## Monday, December 1, 2008

### Accelerated 3D rendering.

Following screen shots are from my rendering engine. It uses octree and occluion culling to accelerate the rendering process. It took almost 1 month to complete. Still some optimaization works are pending like use SIMD instructions etc.

In first image you can see some buildings(of course the building are not realistic, but it doesn't matter )  and the camera is placed near a wall

When we move camera a little downwards , the camera got occluded totaly by that wall . This cause to cull a lot of polygons in the scene. The second image shows that scene (scene is a bit zoomed out to get a clear picture). Also you can see the frame rate in title bar(for the second image it is 360). Frame rate is increased by a great amount.

Now I have plan to write a tool for manually selecting occluder polygons for a scene.

## Friday, November 7, 2008

### Projecting vectors

Sometimes we need to project one vector over another. See the picture below , we can see a vector u. Now we need to project this u on to x axis, .

This can be done with this equation : p = x * u . (x / Norm[x] ) . p is the result

"." means Dot product. What that equation means is we need to normalize x first ( in general to which we are projecting u vector ) and find the dot product between u and normalized x , and mulitply our x(destingation ) vector by this scalar value. Now we will get the result.

## Tuesday, November 4, 2008

Finding rotation axis of a rotation matrix.

A rotation matrix can be represented as

x1 x2 x3
y1 y2 y3
z1 z2 z3

Where (x1, y1, z1) are the first vector (x2, y2, z2), (x3, y3, z3) are the second and third vectors.
Note this matrix is column major oriented.

When you multiply this matrix by an arbitrary vector in space you will get the rotated vector coordinates.

In some situations it is important to know the axis of rotation. Here I am going to present one method to get the rotation axis from rotation matrix.

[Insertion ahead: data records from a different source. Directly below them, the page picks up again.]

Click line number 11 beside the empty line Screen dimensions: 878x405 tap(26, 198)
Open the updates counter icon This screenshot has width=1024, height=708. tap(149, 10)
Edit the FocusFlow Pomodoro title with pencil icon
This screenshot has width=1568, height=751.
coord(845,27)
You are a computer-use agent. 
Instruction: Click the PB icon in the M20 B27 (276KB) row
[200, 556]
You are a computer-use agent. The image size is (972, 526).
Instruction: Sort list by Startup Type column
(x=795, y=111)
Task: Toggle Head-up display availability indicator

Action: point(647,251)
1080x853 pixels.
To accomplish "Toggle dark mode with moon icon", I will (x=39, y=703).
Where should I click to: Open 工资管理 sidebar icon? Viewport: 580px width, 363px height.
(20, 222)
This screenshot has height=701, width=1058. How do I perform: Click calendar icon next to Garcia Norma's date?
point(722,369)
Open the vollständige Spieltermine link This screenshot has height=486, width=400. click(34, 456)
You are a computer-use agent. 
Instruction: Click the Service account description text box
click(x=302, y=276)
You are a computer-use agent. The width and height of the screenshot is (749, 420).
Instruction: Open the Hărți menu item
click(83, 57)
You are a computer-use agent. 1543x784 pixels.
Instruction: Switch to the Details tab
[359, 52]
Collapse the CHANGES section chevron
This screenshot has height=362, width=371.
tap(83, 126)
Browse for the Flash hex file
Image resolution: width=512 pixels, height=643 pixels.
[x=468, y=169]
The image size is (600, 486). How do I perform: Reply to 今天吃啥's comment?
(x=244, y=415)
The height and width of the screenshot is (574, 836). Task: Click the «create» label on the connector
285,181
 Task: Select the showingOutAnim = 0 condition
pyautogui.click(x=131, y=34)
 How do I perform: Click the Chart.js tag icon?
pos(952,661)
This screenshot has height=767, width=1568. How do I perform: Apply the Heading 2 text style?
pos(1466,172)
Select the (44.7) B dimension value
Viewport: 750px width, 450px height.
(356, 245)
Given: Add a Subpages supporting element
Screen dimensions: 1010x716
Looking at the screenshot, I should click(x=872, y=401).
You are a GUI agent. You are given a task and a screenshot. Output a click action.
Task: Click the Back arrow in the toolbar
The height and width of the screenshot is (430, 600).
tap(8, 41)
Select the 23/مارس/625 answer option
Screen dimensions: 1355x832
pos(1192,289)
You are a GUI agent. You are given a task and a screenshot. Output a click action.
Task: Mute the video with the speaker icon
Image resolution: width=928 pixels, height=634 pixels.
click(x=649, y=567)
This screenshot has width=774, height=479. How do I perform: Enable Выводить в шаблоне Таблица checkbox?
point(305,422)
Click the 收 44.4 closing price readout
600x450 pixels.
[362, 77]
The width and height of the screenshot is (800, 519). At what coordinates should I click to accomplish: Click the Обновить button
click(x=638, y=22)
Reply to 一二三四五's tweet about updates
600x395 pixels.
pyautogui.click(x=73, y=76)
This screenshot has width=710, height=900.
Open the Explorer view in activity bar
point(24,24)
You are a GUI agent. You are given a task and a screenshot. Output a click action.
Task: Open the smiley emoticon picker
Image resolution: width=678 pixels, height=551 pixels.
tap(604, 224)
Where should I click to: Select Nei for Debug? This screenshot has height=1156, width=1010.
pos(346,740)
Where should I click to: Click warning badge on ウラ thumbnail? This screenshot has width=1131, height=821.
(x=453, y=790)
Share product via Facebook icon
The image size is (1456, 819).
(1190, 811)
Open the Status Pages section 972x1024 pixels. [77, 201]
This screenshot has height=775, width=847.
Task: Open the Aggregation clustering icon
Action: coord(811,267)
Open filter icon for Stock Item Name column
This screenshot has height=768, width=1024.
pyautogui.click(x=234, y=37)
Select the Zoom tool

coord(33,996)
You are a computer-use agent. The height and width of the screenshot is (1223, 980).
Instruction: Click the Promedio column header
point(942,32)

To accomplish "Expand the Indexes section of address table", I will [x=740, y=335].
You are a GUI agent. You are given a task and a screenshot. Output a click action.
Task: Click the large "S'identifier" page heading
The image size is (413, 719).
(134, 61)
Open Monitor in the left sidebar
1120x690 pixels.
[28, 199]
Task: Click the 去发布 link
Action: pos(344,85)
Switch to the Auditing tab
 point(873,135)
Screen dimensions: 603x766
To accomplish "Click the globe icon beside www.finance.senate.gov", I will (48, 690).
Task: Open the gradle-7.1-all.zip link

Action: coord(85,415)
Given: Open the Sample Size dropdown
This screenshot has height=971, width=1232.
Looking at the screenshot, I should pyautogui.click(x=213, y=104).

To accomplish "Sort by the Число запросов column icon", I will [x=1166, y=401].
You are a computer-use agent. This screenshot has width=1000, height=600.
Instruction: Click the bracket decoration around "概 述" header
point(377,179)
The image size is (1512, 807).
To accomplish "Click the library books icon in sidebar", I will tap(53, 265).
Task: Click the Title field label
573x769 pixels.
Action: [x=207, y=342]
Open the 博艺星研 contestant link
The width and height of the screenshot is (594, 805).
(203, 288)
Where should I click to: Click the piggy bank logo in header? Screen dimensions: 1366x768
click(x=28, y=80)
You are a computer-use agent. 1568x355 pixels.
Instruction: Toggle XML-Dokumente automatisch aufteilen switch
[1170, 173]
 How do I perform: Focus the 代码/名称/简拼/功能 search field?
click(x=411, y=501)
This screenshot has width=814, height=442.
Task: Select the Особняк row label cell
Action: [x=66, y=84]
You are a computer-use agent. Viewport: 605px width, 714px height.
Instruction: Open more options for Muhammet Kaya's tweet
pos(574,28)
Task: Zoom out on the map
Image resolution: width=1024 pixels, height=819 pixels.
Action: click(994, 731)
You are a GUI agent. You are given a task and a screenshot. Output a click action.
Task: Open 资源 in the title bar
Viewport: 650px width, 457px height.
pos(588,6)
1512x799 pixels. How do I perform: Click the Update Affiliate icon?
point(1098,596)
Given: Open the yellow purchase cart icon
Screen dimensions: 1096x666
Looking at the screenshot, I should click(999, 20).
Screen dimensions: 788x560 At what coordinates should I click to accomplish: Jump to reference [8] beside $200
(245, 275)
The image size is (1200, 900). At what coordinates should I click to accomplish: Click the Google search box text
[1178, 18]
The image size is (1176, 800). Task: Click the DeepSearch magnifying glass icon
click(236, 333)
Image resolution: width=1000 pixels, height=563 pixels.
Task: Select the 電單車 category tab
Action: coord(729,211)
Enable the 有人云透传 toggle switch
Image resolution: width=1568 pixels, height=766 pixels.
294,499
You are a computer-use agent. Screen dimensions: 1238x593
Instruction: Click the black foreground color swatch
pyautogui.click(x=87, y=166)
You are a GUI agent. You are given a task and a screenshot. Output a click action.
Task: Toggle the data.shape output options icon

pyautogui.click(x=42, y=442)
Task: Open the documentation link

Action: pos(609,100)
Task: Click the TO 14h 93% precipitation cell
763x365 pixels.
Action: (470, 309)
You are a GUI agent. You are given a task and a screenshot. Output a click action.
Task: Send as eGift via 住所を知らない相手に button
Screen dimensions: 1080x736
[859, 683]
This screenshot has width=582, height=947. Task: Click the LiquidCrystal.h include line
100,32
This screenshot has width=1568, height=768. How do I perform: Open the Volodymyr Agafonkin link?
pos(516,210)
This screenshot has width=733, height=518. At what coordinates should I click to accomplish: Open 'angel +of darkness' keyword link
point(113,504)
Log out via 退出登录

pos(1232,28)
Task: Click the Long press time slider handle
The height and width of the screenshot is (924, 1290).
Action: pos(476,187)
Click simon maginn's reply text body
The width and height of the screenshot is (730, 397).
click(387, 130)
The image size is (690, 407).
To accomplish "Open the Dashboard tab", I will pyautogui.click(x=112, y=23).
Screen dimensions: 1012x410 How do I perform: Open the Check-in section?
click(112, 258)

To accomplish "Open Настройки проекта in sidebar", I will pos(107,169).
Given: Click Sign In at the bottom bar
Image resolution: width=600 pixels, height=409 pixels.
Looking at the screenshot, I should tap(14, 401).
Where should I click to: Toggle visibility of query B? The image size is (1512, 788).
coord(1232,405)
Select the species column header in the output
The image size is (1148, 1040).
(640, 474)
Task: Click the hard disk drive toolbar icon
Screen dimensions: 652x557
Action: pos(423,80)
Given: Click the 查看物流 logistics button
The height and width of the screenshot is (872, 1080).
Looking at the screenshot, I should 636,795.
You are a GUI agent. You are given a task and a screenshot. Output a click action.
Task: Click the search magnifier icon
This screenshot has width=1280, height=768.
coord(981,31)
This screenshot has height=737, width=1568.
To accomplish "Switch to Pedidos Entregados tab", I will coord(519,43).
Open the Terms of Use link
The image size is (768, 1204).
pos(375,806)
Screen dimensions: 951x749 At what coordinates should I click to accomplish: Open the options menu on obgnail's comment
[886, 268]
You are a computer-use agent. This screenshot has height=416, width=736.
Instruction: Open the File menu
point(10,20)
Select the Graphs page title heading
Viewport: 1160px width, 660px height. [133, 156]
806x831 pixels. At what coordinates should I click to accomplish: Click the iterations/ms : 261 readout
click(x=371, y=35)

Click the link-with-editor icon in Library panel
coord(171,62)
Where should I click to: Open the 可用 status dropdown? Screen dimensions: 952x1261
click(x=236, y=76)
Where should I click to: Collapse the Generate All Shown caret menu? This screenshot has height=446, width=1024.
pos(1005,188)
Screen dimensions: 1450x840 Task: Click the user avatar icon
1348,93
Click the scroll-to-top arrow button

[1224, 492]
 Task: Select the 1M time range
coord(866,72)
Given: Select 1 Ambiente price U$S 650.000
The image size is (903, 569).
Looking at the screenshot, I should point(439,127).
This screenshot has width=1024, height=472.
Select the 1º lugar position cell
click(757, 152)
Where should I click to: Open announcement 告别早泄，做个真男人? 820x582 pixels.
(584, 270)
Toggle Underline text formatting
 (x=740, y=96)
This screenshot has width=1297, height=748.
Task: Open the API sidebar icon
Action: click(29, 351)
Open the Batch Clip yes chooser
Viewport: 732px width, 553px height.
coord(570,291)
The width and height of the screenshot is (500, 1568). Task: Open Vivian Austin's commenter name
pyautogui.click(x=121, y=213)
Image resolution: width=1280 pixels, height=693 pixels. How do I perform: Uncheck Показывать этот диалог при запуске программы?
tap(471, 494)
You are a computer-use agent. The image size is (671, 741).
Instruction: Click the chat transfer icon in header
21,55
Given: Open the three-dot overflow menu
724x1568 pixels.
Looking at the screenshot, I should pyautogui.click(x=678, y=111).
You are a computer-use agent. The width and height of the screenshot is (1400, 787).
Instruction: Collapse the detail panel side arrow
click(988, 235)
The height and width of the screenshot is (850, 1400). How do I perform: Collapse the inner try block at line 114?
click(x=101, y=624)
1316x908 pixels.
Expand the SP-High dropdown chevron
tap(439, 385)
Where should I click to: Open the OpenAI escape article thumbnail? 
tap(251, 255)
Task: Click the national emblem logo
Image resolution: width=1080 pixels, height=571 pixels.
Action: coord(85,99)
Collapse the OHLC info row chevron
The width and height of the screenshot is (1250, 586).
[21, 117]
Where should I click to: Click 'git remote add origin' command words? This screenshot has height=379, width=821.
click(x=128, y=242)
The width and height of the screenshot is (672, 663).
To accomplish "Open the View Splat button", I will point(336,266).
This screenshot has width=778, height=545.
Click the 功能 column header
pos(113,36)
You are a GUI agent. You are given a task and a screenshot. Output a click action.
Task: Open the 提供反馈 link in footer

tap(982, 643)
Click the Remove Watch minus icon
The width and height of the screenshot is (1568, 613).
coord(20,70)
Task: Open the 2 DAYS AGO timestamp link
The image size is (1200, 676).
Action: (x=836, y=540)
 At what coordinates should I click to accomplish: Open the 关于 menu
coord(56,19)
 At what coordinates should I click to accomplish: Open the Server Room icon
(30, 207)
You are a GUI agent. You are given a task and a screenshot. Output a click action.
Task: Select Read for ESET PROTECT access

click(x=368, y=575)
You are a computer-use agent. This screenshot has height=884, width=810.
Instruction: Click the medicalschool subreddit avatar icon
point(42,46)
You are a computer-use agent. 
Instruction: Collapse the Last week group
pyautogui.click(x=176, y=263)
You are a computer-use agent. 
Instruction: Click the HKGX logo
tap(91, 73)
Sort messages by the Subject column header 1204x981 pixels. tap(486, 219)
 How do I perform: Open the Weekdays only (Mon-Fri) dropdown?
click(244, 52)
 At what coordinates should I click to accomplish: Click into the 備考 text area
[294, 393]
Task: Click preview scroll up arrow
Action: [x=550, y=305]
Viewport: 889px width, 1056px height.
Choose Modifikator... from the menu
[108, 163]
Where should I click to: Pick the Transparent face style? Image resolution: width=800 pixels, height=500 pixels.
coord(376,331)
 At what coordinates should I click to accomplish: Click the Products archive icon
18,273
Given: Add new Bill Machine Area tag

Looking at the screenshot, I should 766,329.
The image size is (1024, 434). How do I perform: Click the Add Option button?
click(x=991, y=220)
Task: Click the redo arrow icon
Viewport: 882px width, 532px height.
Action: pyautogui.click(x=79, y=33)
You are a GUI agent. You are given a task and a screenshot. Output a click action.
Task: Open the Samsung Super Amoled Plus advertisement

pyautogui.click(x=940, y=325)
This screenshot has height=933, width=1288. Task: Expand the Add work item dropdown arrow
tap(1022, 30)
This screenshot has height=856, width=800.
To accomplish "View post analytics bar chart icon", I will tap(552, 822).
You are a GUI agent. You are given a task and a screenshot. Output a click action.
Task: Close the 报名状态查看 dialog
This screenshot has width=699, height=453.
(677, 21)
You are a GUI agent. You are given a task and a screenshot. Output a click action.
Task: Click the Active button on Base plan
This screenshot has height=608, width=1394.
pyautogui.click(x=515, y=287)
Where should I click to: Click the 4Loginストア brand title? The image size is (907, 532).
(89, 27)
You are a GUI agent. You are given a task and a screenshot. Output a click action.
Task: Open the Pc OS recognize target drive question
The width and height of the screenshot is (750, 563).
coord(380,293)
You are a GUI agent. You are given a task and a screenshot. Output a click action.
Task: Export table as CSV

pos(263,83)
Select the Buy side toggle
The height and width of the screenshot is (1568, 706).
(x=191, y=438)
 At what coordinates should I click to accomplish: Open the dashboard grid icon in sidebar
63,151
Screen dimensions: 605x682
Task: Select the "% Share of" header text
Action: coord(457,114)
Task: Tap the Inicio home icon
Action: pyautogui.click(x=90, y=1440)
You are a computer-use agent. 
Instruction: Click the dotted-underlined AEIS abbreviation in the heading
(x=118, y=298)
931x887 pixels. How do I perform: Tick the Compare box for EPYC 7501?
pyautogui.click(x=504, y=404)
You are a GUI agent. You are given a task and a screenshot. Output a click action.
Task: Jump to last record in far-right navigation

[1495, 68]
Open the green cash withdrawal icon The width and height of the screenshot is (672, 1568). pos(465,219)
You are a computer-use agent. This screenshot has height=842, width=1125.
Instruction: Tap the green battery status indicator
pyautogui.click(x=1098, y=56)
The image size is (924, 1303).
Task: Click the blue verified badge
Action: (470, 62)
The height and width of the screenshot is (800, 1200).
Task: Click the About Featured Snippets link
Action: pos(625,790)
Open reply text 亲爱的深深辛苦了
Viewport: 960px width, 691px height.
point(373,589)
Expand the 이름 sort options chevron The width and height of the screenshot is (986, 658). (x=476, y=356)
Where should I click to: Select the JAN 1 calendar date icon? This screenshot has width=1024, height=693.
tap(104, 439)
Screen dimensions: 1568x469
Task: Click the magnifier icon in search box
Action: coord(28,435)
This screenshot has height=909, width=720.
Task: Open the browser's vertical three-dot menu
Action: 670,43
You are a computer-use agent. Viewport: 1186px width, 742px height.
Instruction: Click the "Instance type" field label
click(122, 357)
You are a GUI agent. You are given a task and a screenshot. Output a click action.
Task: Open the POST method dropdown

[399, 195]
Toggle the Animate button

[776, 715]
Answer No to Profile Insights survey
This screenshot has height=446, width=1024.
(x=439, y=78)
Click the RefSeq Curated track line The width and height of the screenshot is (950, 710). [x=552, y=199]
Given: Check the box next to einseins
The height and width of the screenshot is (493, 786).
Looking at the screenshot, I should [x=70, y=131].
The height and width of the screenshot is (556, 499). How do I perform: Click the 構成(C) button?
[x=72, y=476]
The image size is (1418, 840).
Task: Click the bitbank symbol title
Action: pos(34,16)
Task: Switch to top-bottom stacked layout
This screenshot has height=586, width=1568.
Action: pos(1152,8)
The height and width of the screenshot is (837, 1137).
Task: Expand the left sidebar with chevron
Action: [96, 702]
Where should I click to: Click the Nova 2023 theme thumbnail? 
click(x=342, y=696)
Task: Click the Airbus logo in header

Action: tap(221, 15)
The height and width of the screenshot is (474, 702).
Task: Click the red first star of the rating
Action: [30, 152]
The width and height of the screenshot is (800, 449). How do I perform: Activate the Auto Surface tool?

Consider this matrix which represents a rotation around axis ( 0.7017,0.7017,0 ) , this actually a vector in x-y plane rotated by 45 degree, Like this

The rotation matrix for rotating around this vector by 45 degree is shown below (which I calculated using quaternion)

0.8536 0.146 0.500
0.1460 0.850 -0.500
-0.500 0.500 0.707

When we multiply a arbitrary vector (x,y,z) by this matrix we gets the vector function F as below

(X 0.8536 + y 0.146 + z 0.5) i + ( x 0.146 + y 0.85 – z 0.5 ) j + ( -x 0.5 + y 0.5 + y 0.707 ) k

I,j,k are the base vectors.

Taking curl of this vector function F, we get the axis of rotation.

I calculated the curl of that function and it is (1,-1, 0). After normalizing this vector we can see the result as (.707,-.707, 0),. Earlier we had created the rotation matrix to rotate around the axis ( .707,.707,0). Our answer curl is in the opposite direction of (.707,.707,0) , but it is still correct.

Only problem is with the direction of rotation that is clockwise or anti clock wise..

## Monday, November 3, 2008

Finding area of Circle.

A few months back i decided to study calculas. I don't want to solve equations. But understanding the concept like infinitily small things and how we can use that in practical purposes. I got a book , which explains very basically the concepts..

As a start of the study i decided to find the area of circle. Everyone knows it .. It is Pi * r ^2.
How it came ? Old people know it . Old indian mathematicians , egyptions all know that.. But calculas is developed after that.. By Sir Newtorn & Sir Lebnitz.

I decided to use caluclas to find the area of circle. We know the cirlcle can be divided in to many triangles see the follwing picture

you can see that a cirlcle containing a triangle. Suppose if we could divide the circle with very small tiny ! triangle , the area will be equal to that of the sum of all area of the triangles.

Okay this is how Infinitely small items can be useful for practical purpose. Here the area of the one Infinitely small triangle is this ( based on radius r )
Area = 1/2 * r cos(theta) * r sin(theta)
Integrating this to 0-2Pi gives the result , see below for the idea

## Monday, October 6, 2008

### Collision detection using Separating Axis Theorem

Currently i am working on a graphics engine , which uses loose octree for occlusion culling as well as collision detection..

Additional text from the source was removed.